Libraries are collecting many types of materials other than traditional, formal publications. Many research libraries have begun to curate, preserve, and provide access to datasets. Our research assesses what new infrastructures, divisions of labor, knowledge, and expertise are necessary for the proper care of data. Between May 2011- February 2012, we conducted fourteen interviews employing Sloan Digital Sky Survey (SDSS) data use as the focus. SDSS is a multi-faceted, multi-phased data-driven telescope project with hundreds of collaborators and thousands of users of the open data. The Follow the Data interview protocol identifies a single publication authored by each interviewee and uses it as a lens looking backward and forward to identify data uses leading into and out of the publication.

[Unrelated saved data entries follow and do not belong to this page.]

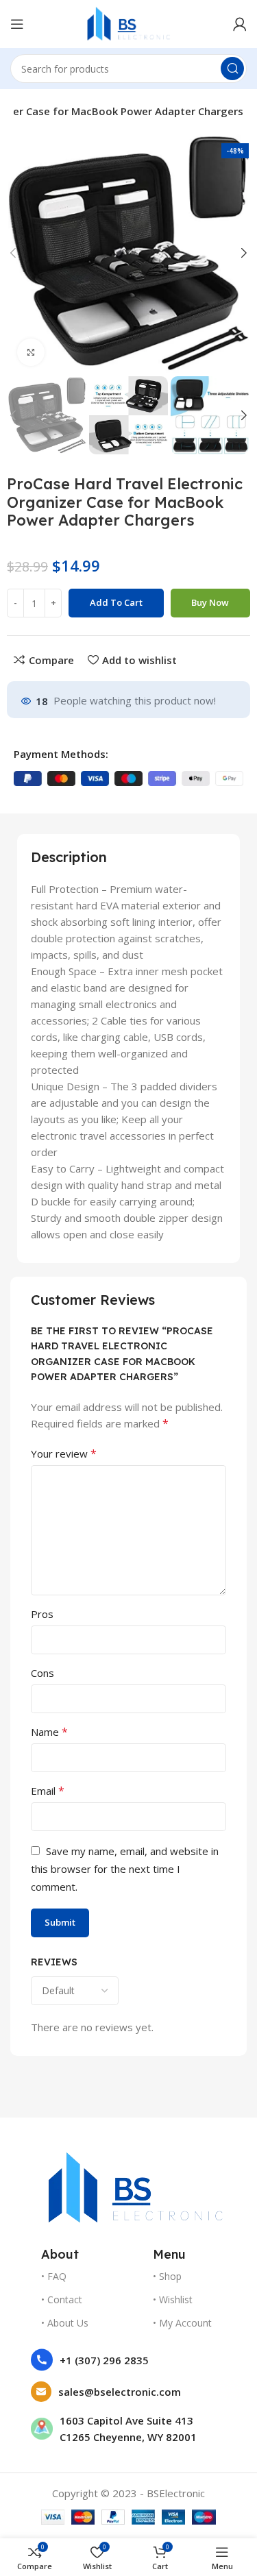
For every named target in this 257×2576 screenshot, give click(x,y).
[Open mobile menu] (17, 24)
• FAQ (53, 2276)
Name (49, 1731)
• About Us (64, 2322)
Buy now (210, 602)
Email (47, 1790)
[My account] (240, 24)
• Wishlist (173, 2299)
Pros (42, 1614)
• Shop (167, 2276)
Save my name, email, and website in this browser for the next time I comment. (125, 1868)
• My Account (182, 2322)
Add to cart (116, 602)
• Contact (61, 2299)
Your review (64, 1453)
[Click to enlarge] (31, 352)
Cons (42, 1673)
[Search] (232, 68)
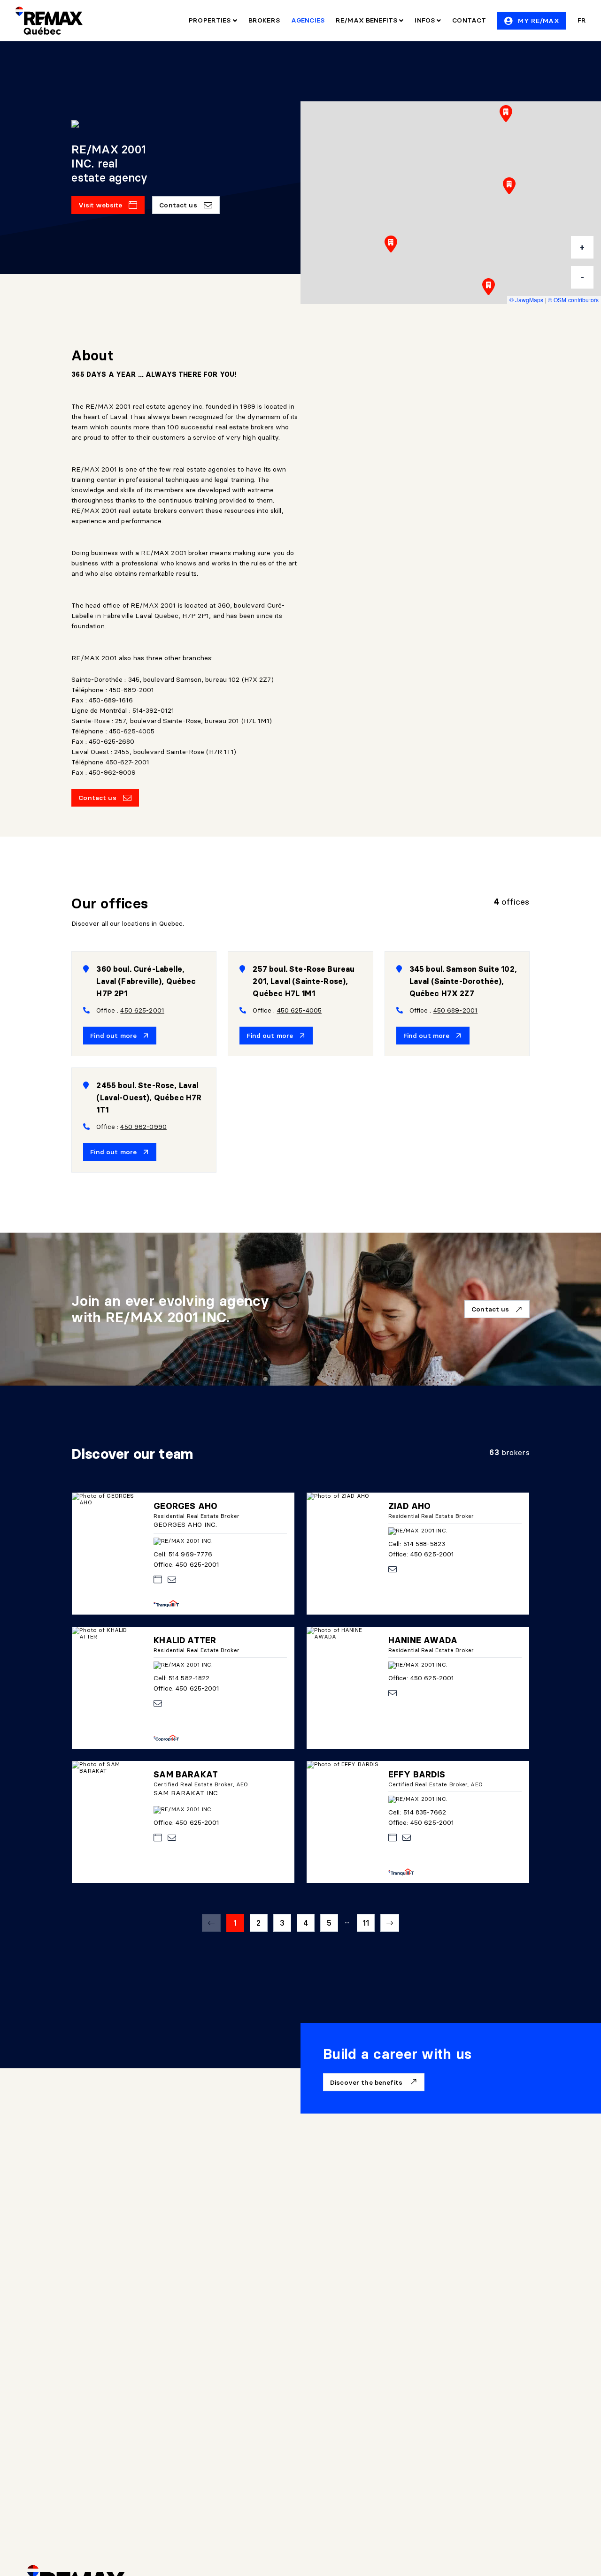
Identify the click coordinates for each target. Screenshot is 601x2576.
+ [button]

We have four preliminary findings from this research. Astronomy has three distinctive kinds of publications: traditional research articles, technical papers, and data description papers. One finding is the distinct publications reflect different practices associated with data citation in astronomy. Whether or not these practices scale has implications for information scientists working on establishing data citation standards. Second, individual research articles may draw upon multiple distinct datasets including: catalogs, source lists, data releases, value-added catalogs, cross-match catalogs, simulation outputs, data papers, technical papers, as well as data contained within science papers. A third finding is there are multiple ways astronomers locate and obtain data for use, including both formal and informal methods. Fourth, personal contact still ranks as an important method for obtaining data despite open technologies. ASIS&T members should understand the changing science and the more nuanced ways information retrieval and data curation need to be considered. Our continued research into large sky surveys, particularly the SDSS data practices, will be used to inform the design of open data projects and digital libraries.